■ **EXERCISE DIRECTIONS**: The lines of the records that include "magnifier" should all be copied.

■ **EXERCISE INPUT**:
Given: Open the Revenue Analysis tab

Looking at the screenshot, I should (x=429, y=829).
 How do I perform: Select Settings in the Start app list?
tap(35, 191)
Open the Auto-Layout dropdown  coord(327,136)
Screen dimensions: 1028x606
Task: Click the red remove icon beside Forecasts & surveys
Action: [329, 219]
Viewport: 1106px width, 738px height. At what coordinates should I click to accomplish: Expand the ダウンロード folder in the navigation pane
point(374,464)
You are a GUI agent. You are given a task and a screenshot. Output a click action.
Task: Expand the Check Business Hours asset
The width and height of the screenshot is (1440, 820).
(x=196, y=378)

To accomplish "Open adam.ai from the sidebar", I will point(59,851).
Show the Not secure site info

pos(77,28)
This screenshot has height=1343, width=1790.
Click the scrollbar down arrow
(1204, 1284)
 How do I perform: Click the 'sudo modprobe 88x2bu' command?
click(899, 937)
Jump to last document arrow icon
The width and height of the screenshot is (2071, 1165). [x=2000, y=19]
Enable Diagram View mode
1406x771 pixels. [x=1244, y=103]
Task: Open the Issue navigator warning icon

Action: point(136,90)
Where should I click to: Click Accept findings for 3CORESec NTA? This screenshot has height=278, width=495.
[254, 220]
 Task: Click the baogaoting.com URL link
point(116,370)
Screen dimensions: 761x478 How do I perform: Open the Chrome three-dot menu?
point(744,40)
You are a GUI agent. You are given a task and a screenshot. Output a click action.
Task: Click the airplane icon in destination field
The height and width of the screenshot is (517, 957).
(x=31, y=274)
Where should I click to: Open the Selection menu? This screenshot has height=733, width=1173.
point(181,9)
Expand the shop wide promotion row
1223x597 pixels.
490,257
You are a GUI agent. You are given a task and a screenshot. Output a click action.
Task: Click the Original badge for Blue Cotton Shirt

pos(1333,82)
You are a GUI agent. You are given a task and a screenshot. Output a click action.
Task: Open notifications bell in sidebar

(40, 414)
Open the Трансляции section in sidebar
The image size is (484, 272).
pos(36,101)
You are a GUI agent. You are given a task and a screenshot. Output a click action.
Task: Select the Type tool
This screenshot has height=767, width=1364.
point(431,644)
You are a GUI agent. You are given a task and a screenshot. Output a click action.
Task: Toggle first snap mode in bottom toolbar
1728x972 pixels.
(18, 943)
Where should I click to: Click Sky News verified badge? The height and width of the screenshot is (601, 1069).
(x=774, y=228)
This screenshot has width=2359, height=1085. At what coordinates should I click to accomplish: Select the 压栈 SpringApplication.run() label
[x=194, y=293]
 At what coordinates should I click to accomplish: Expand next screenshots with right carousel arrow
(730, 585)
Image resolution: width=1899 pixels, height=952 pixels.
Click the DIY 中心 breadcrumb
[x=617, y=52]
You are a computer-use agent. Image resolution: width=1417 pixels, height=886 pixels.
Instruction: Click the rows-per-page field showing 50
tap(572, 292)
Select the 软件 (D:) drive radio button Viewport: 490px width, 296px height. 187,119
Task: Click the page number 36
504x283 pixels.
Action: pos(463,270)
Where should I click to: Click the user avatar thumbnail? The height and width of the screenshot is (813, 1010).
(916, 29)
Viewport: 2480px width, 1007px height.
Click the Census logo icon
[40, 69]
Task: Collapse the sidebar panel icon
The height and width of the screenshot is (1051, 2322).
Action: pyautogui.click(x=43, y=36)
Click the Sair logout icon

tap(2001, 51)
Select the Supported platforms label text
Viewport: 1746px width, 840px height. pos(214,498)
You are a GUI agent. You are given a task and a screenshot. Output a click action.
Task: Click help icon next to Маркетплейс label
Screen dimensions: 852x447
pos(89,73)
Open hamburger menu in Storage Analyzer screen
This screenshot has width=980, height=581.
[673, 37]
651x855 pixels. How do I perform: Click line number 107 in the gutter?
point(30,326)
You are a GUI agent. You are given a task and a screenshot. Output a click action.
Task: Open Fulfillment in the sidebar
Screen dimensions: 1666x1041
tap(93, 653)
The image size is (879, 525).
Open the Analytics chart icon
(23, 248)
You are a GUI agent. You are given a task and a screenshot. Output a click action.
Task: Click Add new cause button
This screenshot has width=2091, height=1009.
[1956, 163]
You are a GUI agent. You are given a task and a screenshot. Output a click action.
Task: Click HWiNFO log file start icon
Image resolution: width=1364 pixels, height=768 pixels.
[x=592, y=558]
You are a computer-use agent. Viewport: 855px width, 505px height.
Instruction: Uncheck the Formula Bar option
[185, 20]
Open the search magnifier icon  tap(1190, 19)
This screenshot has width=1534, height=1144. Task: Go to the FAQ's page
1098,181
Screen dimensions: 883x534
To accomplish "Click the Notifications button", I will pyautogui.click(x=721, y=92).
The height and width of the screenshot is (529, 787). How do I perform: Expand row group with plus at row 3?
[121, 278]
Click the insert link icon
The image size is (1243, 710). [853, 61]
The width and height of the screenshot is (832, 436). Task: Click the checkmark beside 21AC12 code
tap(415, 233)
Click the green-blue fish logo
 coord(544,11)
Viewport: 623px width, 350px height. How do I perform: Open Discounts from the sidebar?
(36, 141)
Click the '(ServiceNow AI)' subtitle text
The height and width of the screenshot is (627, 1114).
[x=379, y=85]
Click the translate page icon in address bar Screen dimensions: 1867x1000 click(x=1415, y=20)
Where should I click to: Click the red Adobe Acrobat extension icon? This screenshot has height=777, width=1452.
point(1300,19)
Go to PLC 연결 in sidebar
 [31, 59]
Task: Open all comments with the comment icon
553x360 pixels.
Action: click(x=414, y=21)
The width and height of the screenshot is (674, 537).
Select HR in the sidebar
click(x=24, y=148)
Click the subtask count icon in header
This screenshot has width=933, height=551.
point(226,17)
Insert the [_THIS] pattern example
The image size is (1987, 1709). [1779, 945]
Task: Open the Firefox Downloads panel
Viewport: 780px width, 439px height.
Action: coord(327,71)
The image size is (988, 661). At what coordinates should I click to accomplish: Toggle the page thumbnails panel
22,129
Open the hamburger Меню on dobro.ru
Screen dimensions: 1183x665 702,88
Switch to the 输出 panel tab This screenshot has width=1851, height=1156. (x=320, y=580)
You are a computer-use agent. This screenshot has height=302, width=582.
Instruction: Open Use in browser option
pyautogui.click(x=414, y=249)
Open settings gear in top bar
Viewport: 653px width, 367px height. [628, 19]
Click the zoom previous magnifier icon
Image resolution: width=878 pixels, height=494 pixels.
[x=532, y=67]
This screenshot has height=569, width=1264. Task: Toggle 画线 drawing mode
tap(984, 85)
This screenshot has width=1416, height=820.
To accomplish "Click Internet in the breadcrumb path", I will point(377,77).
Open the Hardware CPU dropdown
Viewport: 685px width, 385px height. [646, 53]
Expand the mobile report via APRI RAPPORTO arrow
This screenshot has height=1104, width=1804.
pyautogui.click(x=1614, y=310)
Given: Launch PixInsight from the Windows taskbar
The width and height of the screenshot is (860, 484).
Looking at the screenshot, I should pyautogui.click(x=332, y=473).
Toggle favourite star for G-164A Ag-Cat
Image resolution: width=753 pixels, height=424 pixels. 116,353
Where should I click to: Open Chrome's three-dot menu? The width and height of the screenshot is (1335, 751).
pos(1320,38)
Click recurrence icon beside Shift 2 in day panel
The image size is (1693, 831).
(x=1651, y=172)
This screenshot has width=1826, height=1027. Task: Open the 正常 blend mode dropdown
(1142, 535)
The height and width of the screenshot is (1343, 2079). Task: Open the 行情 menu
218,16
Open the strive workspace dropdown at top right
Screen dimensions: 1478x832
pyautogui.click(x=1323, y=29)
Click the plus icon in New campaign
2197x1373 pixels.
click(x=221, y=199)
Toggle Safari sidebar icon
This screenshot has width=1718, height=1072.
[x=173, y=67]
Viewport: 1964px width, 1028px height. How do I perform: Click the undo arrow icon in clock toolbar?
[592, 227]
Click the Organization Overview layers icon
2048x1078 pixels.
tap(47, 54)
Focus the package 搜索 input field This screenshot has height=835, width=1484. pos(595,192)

■ **ANSWER TO THE PROBLEM**:
Open the search magnifier icon  tap(1190, 19)
Click the zoom previous magnifier icon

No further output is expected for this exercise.